Fue el Servicio de Protección de la Naturaleza —SEPRONA— de la Guardia Civil de Tortosa quien, haciendo tareas rutinarias de vigilancia del medio natural en la Serra de Cardó, detectó un movimiento de vehículos extraño. Los agentes iniciaron una investigación y entraron dentro del taller. En el interior, vieron una veintena de vehículos, como todoterrenos, motos, coches e incluso tractores, en diferentes fases de reparación que nunca pasarían ningún registro oficial. Los investigadores comprobaron que el taller no solo operaba sin ninguna licencia municipal, sino que se encontraba a tocar de un Espacio de Interés Natural y que los responsables de este negocio clandestino apilaban el aceite usado, los filtros contaminados y la chatarra tóxica sin ningún tipo de control, directamente sobre el suelo, sin contenedores homologados ni contratos con gestores de residuos.
Sin seguridad para los trabajadores
La inspección, además, reveló una precariedad absoluta en cuanto a la seguridad laboral.

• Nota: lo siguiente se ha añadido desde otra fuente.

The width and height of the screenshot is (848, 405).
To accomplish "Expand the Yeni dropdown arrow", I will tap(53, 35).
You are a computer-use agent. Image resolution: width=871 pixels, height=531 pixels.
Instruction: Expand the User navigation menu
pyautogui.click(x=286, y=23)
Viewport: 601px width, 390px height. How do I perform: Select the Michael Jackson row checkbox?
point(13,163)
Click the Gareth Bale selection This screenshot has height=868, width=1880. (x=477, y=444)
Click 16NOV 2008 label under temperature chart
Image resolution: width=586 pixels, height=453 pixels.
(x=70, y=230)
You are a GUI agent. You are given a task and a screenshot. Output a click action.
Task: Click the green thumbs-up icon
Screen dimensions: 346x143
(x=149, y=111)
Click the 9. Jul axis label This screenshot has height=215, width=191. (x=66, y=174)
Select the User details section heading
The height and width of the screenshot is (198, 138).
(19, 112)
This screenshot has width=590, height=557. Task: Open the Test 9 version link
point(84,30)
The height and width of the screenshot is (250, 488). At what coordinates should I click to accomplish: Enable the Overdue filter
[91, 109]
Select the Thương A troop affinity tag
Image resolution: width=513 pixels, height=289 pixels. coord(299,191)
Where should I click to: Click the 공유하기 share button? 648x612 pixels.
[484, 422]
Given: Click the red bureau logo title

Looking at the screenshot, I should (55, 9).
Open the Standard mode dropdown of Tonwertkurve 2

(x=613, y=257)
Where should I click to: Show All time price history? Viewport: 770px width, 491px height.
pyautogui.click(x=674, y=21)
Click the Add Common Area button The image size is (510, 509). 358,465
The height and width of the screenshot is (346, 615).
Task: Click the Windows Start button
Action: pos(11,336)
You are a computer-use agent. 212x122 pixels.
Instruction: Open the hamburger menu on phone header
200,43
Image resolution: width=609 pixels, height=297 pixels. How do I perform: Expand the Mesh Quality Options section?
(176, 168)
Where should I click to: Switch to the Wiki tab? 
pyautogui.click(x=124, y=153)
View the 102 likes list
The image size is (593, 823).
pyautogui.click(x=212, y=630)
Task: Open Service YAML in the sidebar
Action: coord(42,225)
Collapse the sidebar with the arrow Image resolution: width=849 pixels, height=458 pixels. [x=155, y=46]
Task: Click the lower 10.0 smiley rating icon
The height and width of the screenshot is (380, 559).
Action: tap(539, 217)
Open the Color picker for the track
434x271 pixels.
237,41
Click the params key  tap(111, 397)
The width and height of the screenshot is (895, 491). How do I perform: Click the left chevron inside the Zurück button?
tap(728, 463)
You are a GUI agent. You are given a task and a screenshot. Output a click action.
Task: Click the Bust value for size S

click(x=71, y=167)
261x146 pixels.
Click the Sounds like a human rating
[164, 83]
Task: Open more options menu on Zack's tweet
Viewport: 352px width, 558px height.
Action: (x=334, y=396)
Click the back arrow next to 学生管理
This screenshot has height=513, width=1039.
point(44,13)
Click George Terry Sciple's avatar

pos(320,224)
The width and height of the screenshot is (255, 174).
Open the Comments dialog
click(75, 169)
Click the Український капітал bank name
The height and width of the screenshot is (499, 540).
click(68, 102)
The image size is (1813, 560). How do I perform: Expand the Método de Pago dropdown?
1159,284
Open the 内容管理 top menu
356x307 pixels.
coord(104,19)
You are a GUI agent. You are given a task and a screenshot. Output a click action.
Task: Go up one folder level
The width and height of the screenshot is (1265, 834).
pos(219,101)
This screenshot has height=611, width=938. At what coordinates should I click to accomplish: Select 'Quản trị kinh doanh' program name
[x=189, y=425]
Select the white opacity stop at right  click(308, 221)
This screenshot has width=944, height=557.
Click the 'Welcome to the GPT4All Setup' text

El taller no tenía ventilación, ni señalización de emergencia, ni equipos de protección individual para los trabajadores. Los agentes del SEPRONA de la Guardia Civil han tramitado ahora varias denuncias que han sido enviadas tanto al Ayuntamiento de El Perelló como a los departamentos responsables en la materia de la Generalitat de Catalunya. Algunas de estas querellas, consideradas como graves, podrían comportar multas de hasta 300.000 euros, especialmente las relacionadas con el medio ambiente.